### Action item
Return each line of the records holding the string "height".

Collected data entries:
•••

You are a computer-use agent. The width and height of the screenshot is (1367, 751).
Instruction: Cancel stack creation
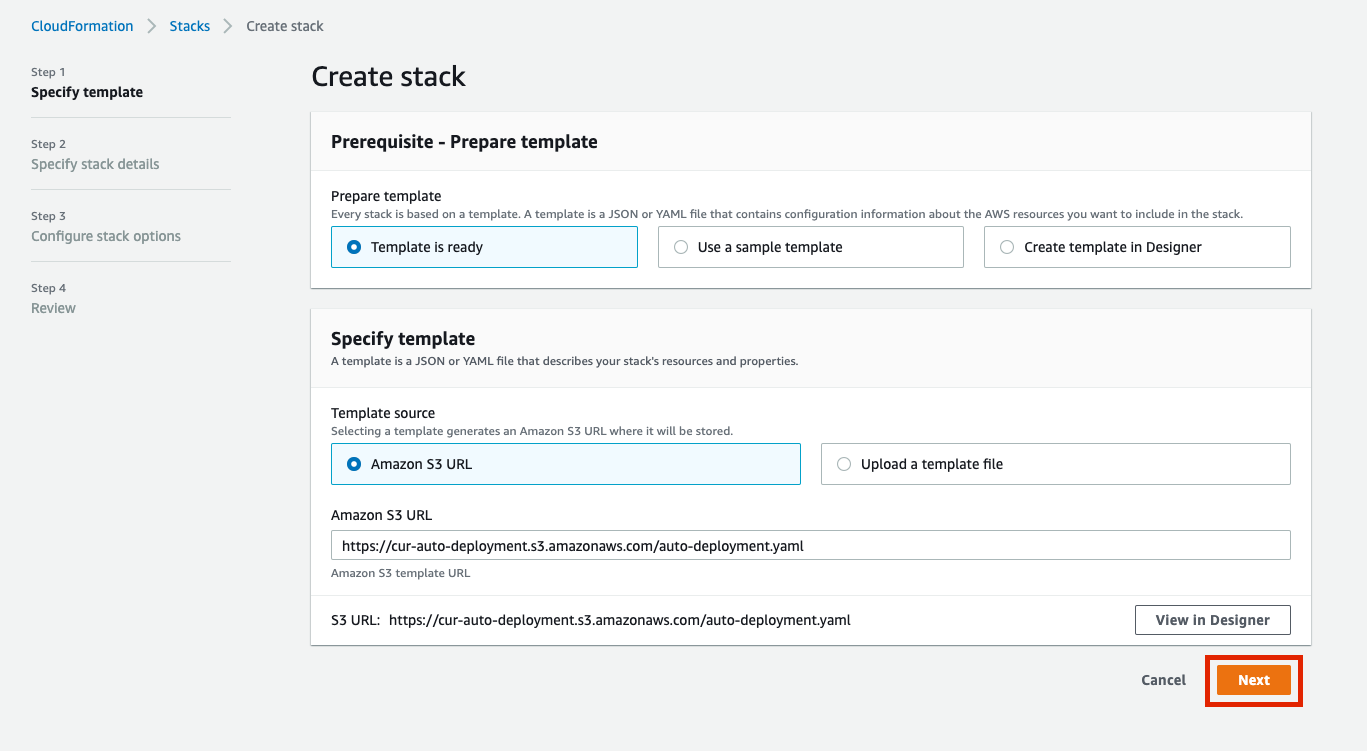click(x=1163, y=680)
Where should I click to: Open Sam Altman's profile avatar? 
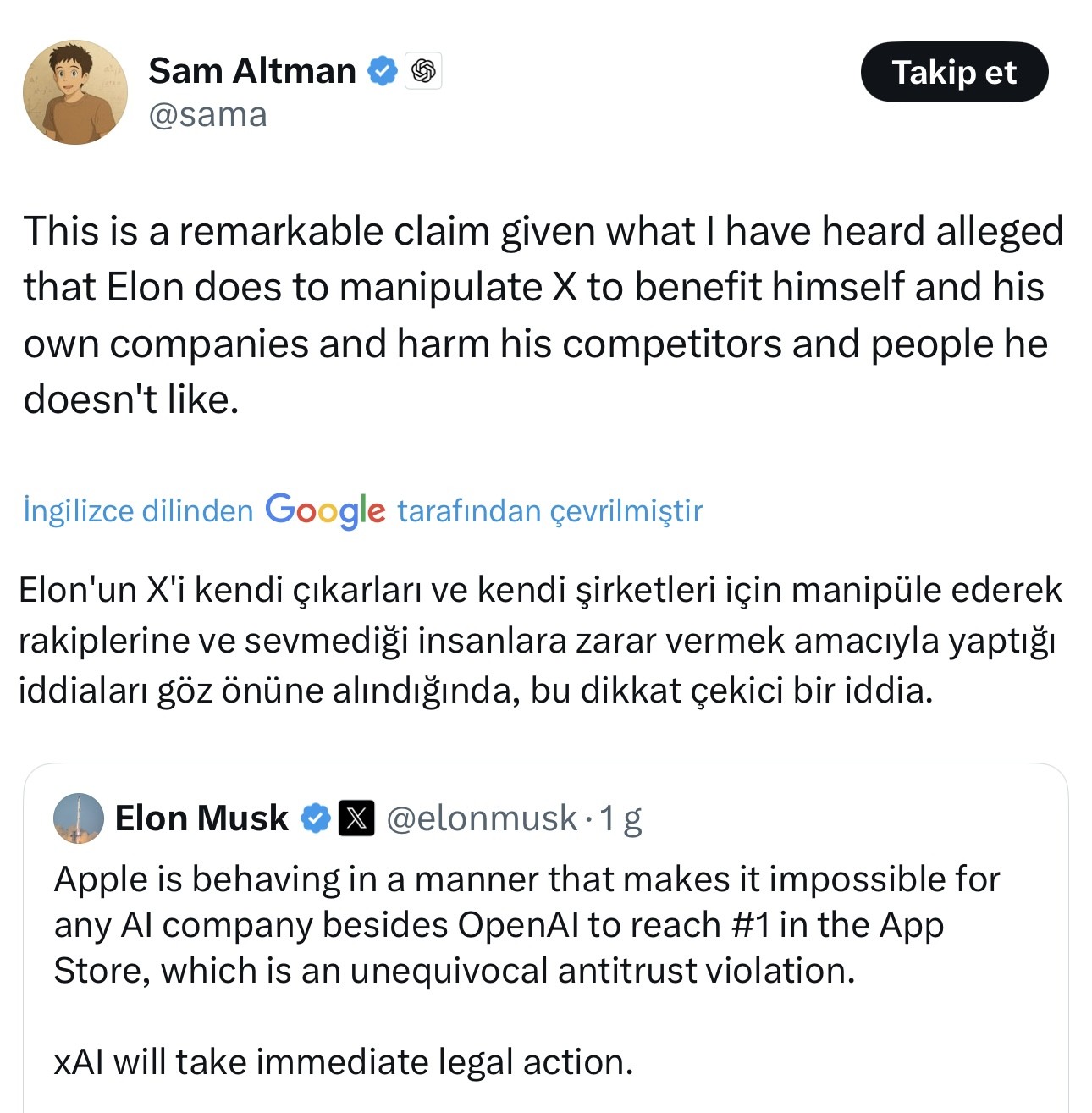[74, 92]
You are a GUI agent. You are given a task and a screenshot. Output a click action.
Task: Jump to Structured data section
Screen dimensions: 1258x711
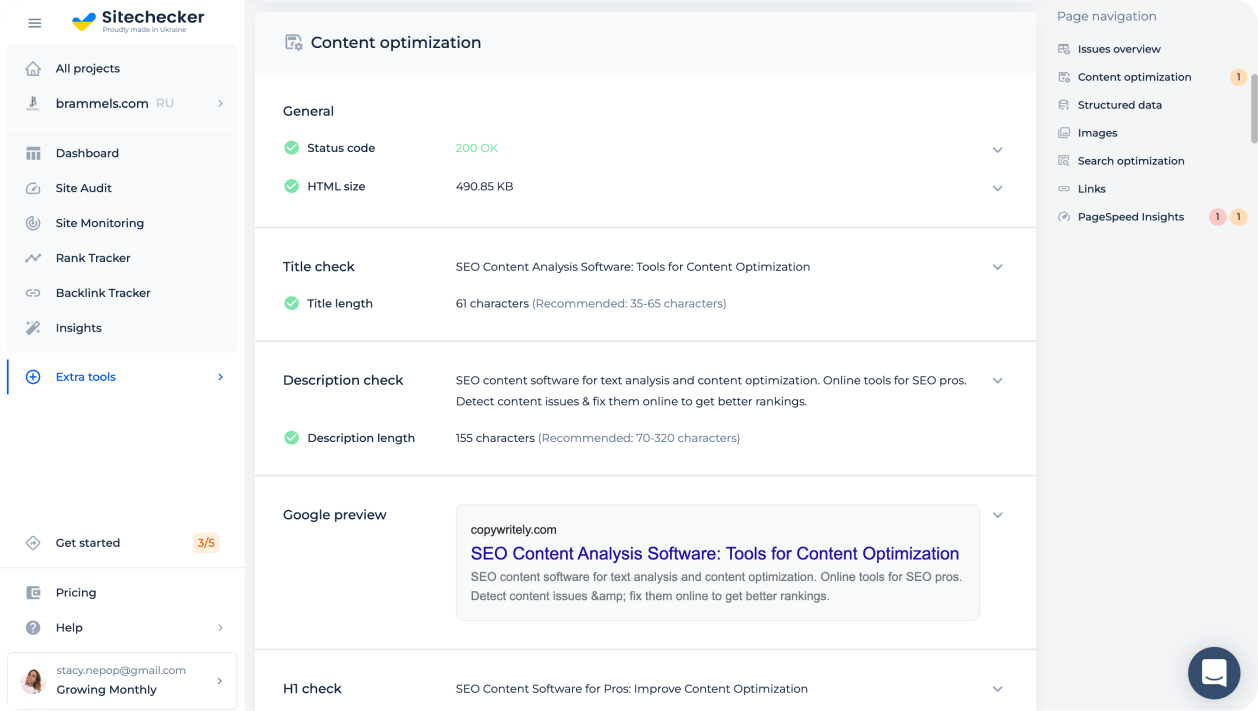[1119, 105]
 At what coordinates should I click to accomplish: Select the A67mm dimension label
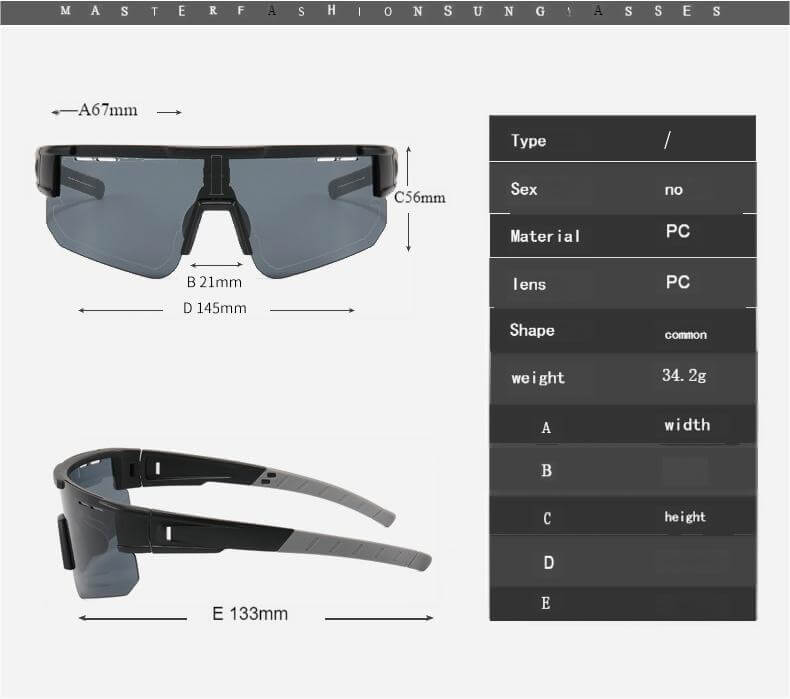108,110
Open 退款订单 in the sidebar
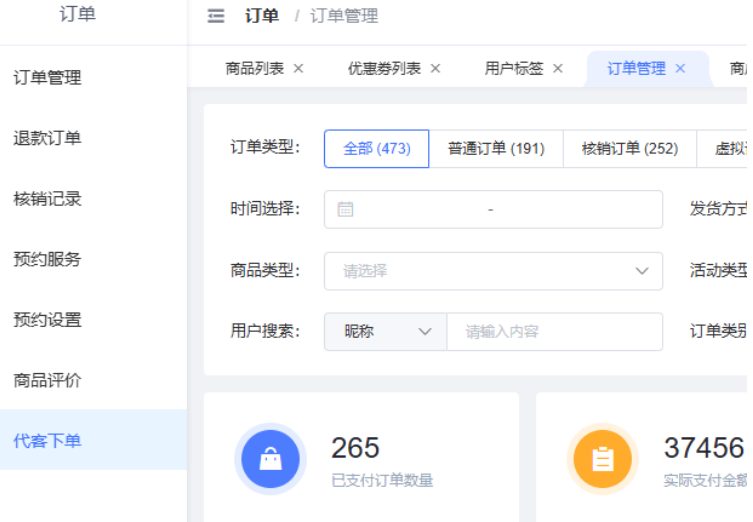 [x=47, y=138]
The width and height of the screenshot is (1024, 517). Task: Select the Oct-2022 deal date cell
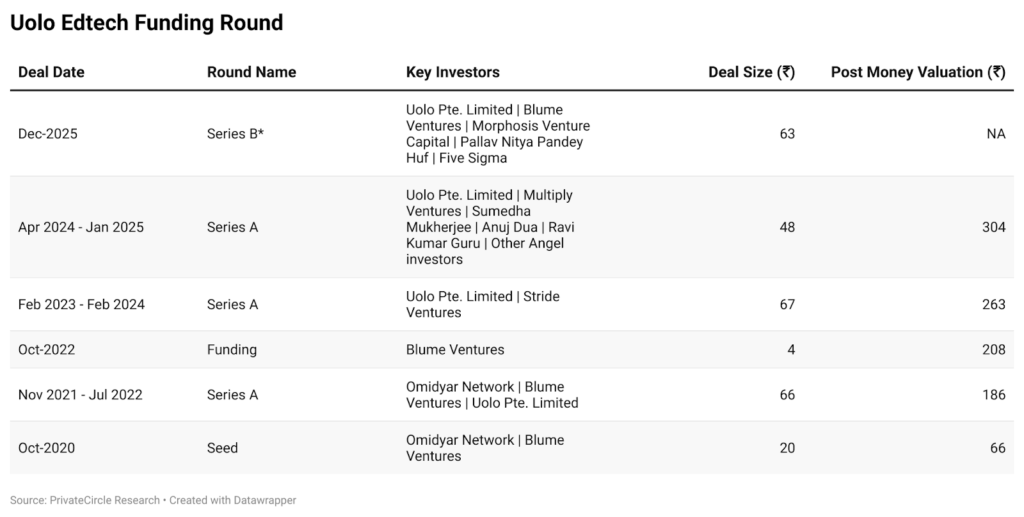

•••

### Response
You are a computer-use agent. The width and height of the screenshot is (1367, 751).
The width and height of the screenshot is (1024, 517). Task: Select the Oct-2022 deal date cell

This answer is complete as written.